## PROBLEM TO SOLVE
Which of the rows below contain the word "Click" with the same capitalization? Return each such row in full.

## EXTRACTED MATERIAL
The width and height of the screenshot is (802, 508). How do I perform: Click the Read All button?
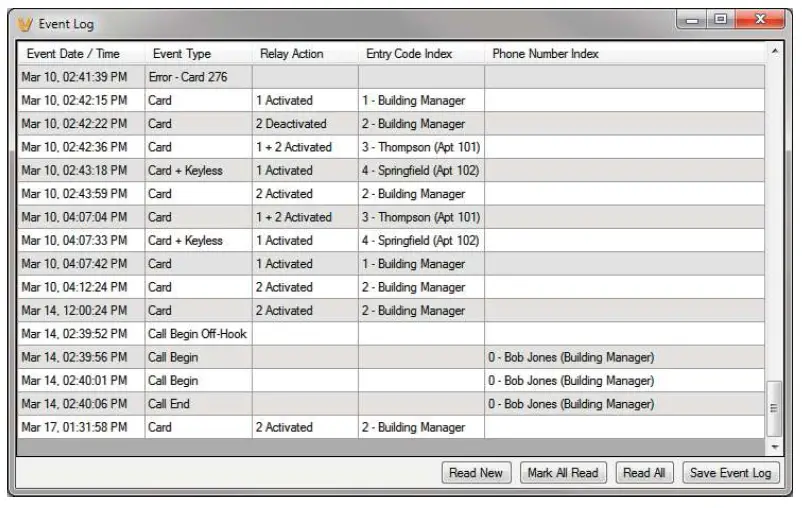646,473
* * *
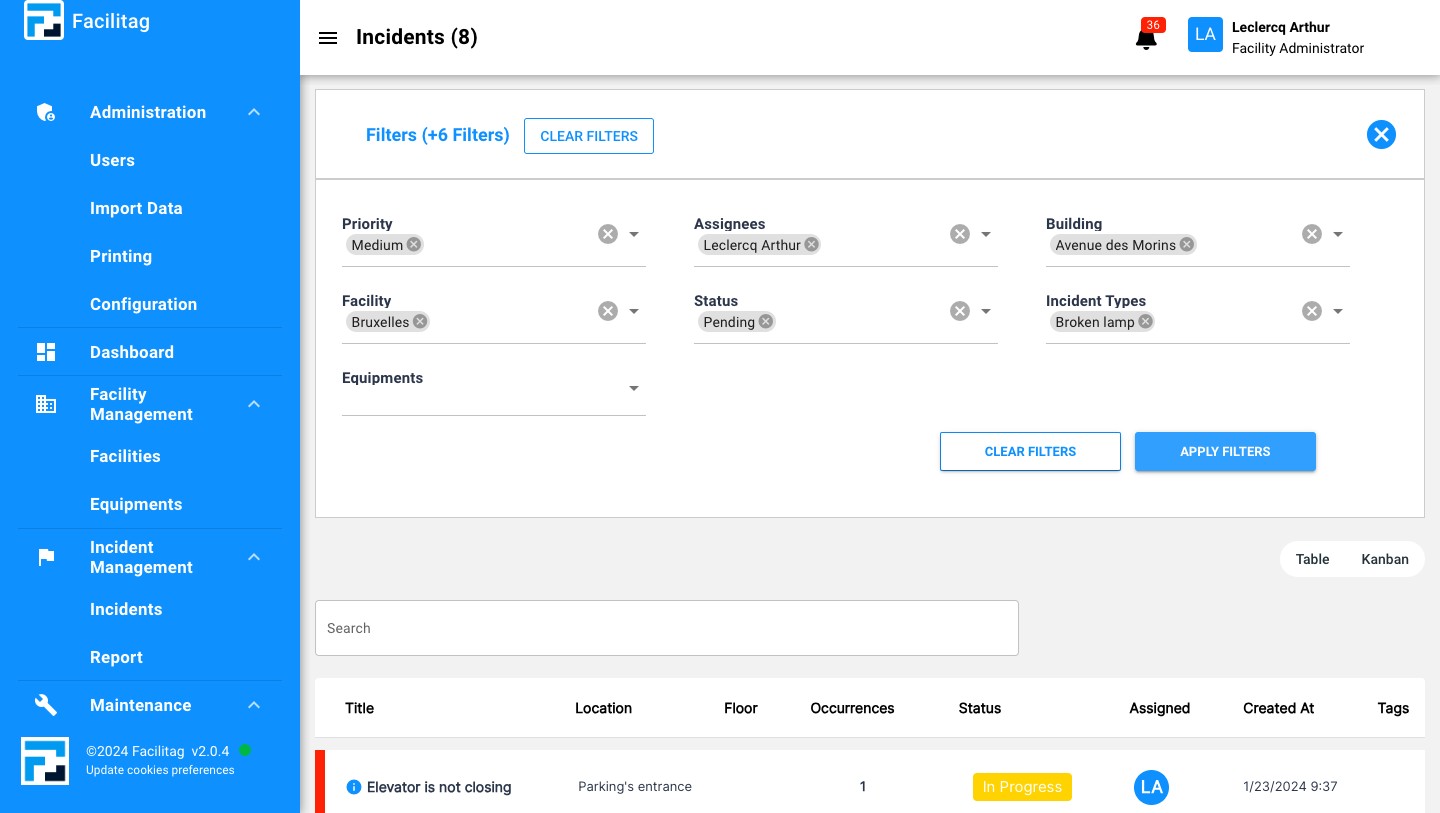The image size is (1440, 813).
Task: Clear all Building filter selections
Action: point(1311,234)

## SOLVED PROBLEM
The width and height of the screenshot is (802, 508). How do I perform: Click the Read All button?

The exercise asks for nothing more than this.